There is a psychological concept called the bystander effect. It's the observation that we are less likely to offer assistance to someone in distress if we are part of a crowd as opposed to when we are on our own. The idea is that we assume that someone else will take action and that we're not personally responsible for the well-being of some stranger. I mention this as a prelude to a resurfaced memory that provides an exception to the bystander effect.
I can't recall the exact location except to say that it was in some International Airport (probably in the U.S.) and I can't say how long ago it was except I was probably between five and ten years old at the time.
Whenever it was, I was travelling with my family (father, mother, sister). At that time, we were traveled frequently for two main reasons. We would visit my father's family in Israel on a regular basis and my parents were travel agents.

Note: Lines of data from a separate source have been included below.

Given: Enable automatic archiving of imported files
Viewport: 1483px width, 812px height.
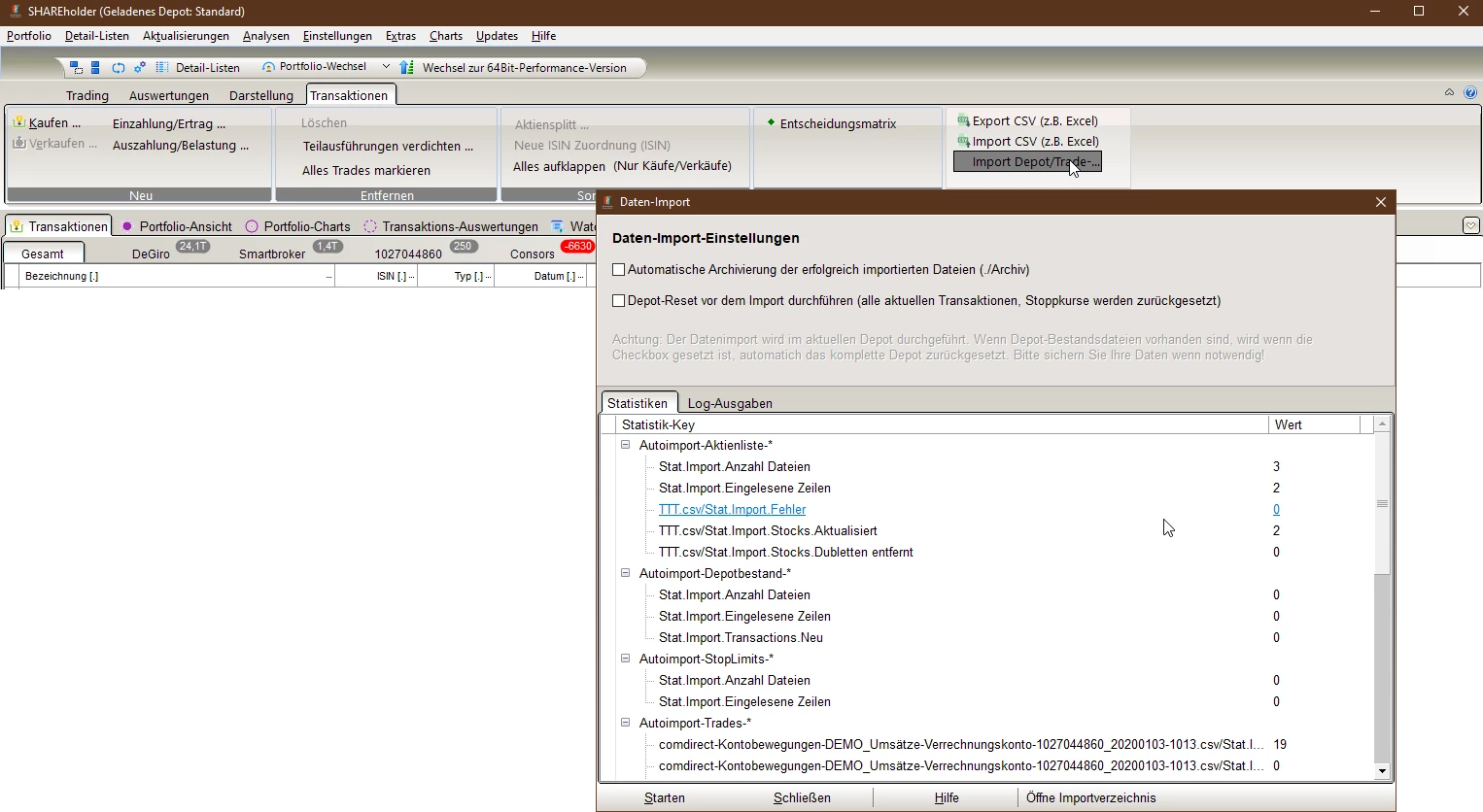Looking at the screenshot, I should (619, 270).
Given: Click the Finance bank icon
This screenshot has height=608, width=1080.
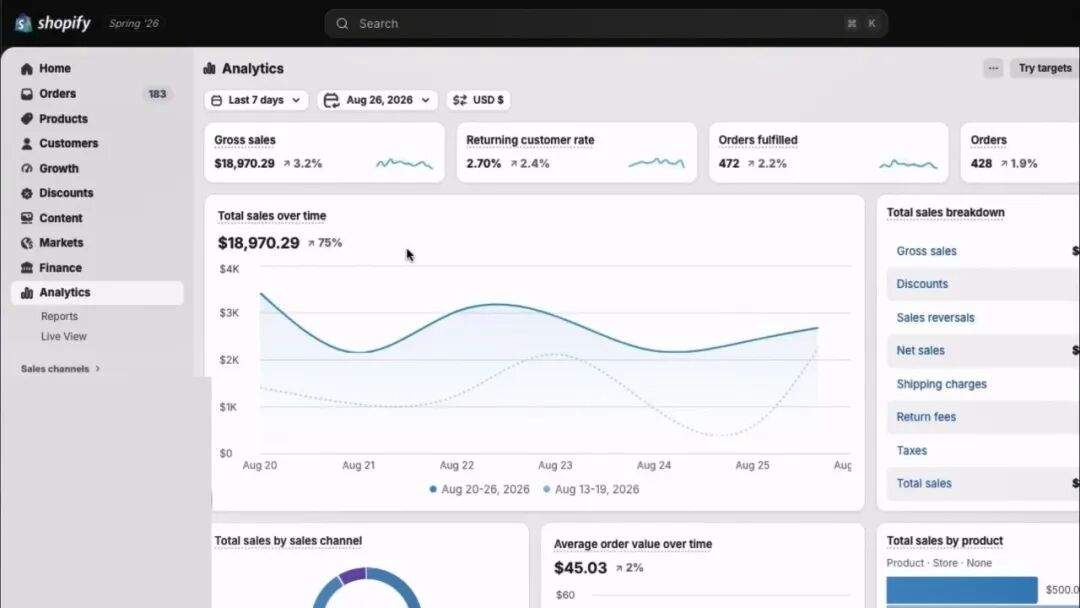Looking at the screenshot, I should pos(27,268).
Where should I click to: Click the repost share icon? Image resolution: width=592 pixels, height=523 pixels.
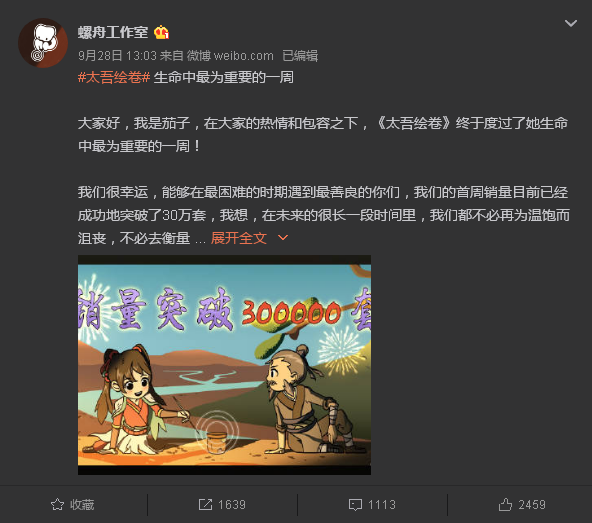205,504
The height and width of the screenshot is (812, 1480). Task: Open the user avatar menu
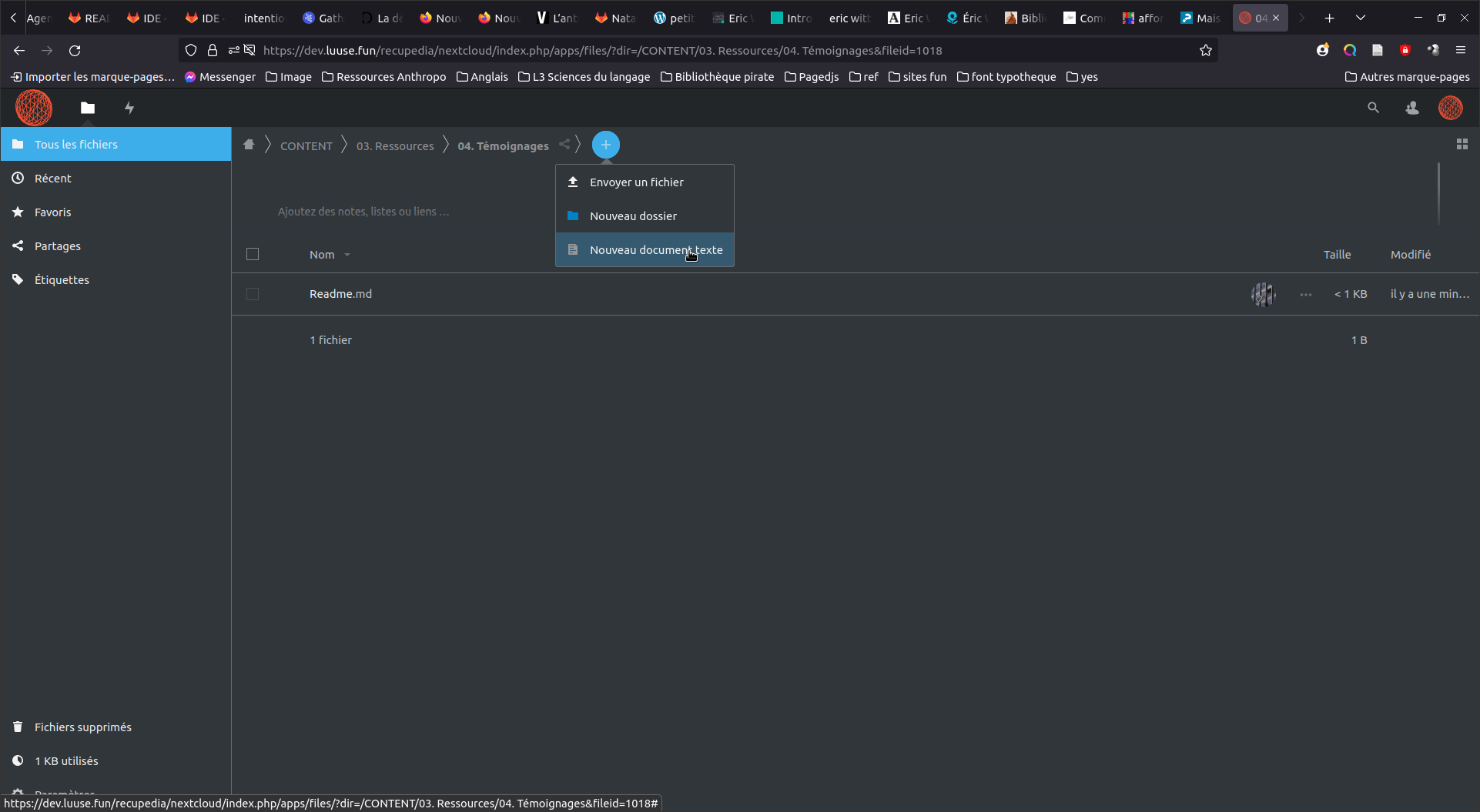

In this airport we were sitting together in some waiting area. Our seats were close to a large open area where hundreds of travelers passed each other on the way to their boarding gates.
As we killed time before going to catch our flight, my father became distracted. He noticed something in the distance that bothered him and he couldn't ignore it.
I believe at some point he probably shared his concerns with the rest of us He might have said something like: "Why isn't anyone helping him?" What he had noticed was a blind man trying to navigate his way through that open area without any assistance.
It wouldn't have been much later that my father took his leave of us so he could go over and help that blind man himself. After assisting him in reaching wherever he was headed, my father rejoined us. I don't ever recall him discussing it further.
I've always thought that my father's actions were just a good deed. That there wasn't a need to explain why he would go out of his way to assist a stranger in need. The only thing was that I was missing an obvious connection that my father had with that man.
For most of her life, my paternal grandmother lived with limited sight. As a young mother an accident had robbed her of one eye and damaged the other. Year's later, glaucoma took was sight was left in her remaining eye. For the last few years of her life, my grandmother required regular care and attention from her children and grandchildren. Because my father lived thousands of miles away, he wasn't usually around to participate in caring for her.
I can't say with certainty why my father helped that blind stranger so many years ago. Yet, I can't doubt that his mother was on my father's mind when guiding a blind person like he done before with her.
Why did my father overcome the bystander effect to help a complete stranger? Why did he take on the burden to help out when there were others who could have done so? My educated guess is that it was the closest thing a son could do to express his love for an absent mother.